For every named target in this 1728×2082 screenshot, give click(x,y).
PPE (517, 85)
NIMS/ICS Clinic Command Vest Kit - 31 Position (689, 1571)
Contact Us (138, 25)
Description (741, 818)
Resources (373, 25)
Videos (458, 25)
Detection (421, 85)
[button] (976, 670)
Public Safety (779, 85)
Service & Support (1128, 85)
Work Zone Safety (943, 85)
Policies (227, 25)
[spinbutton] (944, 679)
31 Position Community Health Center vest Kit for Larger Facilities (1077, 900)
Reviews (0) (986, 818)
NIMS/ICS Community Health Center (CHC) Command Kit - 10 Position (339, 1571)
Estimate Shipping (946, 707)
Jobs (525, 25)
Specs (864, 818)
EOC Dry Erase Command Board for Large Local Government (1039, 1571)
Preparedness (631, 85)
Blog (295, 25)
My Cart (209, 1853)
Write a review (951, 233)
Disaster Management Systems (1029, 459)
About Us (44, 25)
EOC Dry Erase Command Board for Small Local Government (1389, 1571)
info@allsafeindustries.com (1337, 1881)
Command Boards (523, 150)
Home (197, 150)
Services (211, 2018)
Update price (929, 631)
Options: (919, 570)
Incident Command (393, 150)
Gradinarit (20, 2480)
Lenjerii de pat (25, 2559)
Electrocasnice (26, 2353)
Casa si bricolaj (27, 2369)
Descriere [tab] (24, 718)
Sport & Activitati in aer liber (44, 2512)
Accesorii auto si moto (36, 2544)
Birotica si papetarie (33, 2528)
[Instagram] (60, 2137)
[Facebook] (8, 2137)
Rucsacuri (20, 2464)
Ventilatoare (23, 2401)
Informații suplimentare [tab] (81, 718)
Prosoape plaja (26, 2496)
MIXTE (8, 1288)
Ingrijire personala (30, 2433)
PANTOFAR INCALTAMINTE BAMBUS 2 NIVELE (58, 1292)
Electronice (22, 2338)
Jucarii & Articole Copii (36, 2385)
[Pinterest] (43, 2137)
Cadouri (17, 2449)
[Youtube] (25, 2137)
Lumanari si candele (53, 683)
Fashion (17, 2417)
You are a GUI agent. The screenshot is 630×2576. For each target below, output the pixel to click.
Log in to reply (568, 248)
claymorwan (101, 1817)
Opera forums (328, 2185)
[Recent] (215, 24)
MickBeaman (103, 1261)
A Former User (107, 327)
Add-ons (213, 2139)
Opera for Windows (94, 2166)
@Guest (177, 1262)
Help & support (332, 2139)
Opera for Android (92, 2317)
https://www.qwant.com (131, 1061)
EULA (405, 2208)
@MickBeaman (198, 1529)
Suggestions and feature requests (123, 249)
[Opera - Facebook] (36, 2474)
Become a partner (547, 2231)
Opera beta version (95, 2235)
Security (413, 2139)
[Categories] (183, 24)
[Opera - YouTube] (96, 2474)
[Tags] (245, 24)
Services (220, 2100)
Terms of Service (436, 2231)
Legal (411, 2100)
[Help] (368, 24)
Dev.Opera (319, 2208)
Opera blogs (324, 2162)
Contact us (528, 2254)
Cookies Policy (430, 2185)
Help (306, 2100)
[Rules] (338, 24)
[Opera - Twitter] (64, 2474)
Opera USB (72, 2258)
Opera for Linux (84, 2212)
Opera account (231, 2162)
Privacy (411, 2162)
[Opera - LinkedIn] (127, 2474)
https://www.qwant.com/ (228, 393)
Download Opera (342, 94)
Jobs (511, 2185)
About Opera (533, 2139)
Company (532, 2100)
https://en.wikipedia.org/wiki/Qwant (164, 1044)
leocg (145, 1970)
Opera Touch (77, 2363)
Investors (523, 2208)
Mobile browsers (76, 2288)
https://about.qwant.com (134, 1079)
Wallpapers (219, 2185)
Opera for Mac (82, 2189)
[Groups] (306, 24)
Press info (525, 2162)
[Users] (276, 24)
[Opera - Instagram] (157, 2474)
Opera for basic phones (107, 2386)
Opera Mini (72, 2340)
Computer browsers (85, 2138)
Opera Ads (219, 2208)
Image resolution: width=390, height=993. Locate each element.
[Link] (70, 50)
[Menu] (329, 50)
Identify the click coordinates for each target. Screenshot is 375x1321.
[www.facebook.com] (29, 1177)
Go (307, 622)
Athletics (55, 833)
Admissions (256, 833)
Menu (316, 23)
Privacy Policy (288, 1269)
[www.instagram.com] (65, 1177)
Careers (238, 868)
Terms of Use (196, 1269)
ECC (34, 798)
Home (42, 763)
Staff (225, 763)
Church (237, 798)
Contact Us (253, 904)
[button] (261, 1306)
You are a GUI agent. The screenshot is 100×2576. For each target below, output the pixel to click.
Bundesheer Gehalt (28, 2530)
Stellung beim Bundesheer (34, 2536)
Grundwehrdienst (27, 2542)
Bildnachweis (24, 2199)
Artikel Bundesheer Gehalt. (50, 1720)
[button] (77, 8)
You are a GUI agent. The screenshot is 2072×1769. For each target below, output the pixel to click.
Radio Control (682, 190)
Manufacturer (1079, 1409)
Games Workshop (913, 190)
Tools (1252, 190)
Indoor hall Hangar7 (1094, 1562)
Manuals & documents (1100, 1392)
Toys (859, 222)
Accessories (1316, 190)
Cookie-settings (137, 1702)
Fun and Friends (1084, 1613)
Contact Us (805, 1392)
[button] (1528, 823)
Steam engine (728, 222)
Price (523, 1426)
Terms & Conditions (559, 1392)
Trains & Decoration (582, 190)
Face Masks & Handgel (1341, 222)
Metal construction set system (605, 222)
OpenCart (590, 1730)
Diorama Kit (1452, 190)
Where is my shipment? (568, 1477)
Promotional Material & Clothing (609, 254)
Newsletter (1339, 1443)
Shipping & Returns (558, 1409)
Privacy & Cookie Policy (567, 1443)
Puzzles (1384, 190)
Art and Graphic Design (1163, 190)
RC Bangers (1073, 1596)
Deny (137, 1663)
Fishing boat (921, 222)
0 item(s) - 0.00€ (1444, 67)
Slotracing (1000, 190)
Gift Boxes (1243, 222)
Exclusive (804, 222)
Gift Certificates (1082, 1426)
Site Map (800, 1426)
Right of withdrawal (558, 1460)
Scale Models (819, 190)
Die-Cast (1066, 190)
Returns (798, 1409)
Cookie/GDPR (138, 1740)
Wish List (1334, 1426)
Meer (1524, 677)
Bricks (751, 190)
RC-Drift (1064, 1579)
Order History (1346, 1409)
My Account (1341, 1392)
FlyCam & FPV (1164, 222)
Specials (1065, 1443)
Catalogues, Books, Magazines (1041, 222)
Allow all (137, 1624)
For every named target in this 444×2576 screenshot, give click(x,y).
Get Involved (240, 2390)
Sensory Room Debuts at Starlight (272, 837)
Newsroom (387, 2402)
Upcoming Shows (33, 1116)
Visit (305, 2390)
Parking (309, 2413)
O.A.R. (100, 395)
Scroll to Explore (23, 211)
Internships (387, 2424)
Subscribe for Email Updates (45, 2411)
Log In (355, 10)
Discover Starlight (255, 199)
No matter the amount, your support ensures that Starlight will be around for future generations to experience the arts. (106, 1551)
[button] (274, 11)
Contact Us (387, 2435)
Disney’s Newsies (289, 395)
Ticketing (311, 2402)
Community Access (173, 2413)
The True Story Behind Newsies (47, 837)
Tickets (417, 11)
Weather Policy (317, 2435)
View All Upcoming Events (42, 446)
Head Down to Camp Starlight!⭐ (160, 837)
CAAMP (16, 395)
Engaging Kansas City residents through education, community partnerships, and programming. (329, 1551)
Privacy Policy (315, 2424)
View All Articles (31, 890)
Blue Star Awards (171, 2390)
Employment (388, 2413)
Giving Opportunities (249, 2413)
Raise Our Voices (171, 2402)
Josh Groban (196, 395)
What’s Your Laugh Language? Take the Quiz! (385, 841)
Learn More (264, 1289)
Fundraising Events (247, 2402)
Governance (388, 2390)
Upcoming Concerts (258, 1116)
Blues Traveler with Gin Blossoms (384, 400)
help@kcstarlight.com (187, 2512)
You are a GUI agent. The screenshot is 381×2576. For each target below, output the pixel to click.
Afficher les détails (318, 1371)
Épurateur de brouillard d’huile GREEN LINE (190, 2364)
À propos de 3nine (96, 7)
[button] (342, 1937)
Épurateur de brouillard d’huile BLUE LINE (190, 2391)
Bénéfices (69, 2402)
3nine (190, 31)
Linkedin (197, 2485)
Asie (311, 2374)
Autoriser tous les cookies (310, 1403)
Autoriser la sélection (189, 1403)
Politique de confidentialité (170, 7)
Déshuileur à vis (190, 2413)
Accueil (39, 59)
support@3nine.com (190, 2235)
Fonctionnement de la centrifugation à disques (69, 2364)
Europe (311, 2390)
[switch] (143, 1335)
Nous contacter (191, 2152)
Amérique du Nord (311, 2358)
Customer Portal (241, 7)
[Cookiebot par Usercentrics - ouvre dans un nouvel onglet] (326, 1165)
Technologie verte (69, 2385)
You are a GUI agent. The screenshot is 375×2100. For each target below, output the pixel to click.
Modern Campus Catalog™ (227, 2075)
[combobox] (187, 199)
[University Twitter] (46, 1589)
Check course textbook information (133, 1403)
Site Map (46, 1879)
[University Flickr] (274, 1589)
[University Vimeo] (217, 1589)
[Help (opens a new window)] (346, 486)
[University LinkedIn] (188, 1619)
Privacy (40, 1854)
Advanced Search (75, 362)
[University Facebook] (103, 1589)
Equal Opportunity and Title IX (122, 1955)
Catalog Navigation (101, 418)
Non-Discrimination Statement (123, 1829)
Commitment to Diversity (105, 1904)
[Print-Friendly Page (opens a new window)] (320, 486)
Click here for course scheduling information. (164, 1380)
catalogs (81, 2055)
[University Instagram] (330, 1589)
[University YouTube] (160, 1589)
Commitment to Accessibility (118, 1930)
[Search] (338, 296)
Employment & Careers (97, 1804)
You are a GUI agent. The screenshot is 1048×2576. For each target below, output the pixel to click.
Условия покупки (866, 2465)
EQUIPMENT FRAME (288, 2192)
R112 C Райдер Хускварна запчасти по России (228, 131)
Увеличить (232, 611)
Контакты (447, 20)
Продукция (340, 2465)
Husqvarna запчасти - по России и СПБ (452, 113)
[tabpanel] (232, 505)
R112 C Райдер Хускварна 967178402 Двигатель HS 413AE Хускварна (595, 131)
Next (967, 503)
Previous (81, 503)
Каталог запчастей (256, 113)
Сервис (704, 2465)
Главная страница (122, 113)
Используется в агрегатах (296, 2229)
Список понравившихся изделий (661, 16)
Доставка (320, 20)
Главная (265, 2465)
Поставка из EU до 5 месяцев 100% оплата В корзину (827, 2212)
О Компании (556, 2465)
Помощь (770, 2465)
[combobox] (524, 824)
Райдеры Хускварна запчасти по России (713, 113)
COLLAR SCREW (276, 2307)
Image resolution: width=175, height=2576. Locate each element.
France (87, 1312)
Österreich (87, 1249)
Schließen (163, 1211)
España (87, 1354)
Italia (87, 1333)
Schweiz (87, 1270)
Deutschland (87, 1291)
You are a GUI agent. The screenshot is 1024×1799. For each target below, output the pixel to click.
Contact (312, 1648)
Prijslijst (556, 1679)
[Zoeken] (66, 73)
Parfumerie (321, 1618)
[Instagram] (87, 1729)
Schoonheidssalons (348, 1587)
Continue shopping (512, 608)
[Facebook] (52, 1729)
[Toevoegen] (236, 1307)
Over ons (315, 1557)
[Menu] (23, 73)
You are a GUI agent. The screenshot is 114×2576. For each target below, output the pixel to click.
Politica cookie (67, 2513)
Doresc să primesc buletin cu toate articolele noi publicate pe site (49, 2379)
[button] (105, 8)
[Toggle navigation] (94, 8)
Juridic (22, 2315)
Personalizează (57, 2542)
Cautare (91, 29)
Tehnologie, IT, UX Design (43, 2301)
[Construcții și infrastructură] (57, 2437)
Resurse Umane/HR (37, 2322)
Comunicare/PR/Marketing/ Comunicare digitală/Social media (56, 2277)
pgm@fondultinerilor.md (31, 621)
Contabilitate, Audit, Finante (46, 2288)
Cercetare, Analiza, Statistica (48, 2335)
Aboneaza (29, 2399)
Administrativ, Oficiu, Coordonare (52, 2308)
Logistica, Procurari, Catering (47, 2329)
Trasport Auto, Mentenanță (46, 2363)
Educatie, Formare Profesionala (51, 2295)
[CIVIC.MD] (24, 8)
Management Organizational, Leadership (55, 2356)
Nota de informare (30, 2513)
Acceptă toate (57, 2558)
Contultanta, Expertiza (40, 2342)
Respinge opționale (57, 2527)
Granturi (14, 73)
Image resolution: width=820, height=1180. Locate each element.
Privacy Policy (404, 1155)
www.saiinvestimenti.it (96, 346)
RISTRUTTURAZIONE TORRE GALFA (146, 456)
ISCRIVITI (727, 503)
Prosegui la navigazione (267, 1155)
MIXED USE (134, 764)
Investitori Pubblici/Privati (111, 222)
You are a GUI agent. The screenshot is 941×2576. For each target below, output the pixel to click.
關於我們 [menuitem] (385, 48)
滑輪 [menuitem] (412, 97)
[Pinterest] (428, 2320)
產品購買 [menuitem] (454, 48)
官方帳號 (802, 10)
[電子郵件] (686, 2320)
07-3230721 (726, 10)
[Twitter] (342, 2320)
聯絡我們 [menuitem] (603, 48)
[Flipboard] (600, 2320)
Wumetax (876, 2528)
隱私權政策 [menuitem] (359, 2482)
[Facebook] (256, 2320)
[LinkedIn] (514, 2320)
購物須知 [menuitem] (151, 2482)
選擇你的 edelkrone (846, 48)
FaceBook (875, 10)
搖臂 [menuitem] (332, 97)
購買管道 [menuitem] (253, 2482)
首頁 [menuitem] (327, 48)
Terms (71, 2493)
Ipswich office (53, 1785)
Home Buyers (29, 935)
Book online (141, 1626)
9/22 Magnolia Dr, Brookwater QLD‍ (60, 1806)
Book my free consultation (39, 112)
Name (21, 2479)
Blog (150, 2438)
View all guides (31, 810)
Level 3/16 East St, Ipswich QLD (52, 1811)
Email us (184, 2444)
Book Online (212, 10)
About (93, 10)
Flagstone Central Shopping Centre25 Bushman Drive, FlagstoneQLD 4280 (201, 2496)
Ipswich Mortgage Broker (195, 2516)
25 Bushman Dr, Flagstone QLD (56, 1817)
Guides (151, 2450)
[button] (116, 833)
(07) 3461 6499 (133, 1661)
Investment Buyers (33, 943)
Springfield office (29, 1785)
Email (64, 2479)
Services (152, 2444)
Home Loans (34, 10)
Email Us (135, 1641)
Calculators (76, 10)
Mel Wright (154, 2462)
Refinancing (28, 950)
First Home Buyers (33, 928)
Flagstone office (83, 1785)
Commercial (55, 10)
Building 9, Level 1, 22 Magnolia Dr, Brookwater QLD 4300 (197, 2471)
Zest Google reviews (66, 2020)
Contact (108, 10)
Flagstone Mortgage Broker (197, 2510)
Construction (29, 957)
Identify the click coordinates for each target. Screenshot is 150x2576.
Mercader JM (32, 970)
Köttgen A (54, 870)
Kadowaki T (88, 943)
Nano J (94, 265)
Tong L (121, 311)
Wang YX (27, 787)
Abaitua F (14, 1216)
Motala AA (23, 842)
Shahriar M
════
Go through the listing above and state how many of its lines contain "resolution", with no other words.

3